Если бы его спросили, почему он так доволен, юноша, вероятно, сам не мог бы ясно определить. Он вовсе не был влюблен в Ольгу Андреевну, хотя иногда, в мечтах, ее прелестный профиль и заслонял миловидное личико соседки Полиньки, оставленной за несколько тысяч верст от северной столицы; Кисельникова просто радовало, что «этот ангельчик» не достанется «тому черту». Отчасти сюда примешивалось и злорадство по отношению к Дудышкину. Князь по своим связям и, быть может, более кажущемуся, чем настоящему, богатству должен был считаться хорошей партией, однако тут ему предстояло остаться с носом.
Кроме Ольги Андреевны и, конечно, Николая Андреевича, был еще один человек, с которым Кисельников сошелся если не дружески, то очень по-приятельски. Это был второй из завсегдатаев Свияжских, армейский капитан Евгений Дмитриевич Назарьев.

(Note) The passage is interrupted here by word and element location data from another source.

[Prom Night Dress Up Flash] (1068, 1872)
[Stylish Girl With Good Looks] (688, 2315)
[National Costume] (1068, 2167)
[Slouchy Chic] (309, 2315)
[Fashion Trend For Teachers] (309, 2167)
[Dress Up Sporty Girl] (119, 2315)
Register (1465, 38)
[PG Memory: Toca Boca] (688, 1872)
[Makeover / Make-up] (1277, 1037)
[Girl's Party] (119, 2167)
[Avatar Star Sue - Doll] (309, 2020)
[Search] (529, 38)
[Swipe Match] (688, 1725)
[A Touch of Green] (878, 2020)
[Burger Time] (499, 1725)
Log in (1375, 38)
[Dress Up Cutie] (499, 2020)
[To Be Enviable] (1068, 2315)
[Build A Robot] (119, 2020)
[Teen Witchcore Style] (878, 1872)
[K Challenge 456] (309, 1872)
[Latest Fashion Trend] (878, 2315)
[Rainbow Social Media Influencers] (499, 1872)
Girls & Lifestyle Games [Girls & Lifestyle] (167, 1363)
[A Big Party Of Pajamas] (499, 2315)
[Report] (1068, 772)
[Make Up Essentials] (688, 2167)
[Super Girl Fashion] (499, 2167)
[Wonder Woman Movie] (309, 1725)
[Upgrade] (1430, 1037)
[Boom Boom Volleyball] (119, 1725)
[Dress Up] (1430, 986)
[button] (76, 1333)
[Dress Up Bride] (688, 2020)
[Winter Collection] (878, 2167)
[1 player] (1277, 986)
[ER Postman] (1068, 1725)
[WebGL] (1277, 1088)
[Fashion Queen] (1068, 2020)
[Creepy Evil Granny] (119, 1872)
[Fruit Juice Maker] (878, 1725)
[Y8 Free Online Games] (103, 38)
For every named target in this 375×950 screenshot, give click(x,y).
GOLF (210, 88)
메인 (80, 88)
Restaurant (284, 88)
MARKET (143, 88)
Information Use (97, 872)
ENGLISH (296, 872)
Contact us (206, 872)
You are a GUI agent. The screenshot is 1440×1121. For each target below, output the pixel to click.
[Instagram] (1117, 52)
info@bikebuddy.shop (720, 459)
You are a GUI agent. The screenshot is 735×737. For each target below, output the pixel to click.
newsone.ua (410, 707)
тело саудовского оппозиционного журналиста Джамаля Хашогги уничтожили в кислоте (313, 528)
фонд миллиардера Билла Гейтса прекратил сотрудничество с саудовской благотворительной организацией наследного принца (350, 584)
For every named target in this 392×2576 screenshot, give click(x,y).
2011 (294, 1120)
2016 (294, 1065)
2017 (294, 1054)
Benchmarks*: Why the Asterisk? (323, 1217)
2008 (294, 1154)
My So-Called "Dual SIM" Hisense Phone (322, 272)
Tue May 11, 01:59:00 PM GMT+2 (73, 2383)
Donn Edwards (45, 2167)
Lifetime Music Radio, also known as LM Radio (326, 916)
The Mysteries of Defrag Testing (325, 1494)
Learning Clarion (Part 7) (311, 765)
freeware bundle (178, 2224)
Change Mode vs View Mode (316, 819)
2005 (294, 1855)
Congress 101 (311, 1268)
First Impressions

Капитану было лет тридцать с небольшим. Он был хорошо сложен, худощав и коренаст. Черты лица он имел не совсем правильные; было что-то жгучее, завлекательное в матово-прозрачном цвете его кожи; когда он улыбался, сверкая белыми, как слоновая кость, зубами, то становился обворожительным, тем более что глаза — темные, большие и глубокие — сохраняли задумчивое, почти печальное выражение.
Есть люди, на которых словно самой природой наложена печать обреченности на горе и страдания. У них уже в детстве сквозит что-то скорбное во взгляде, какая-то странная печаль, даже в минуты беззаботного оживления. К числу таких людей можно было отнести и Назарьева.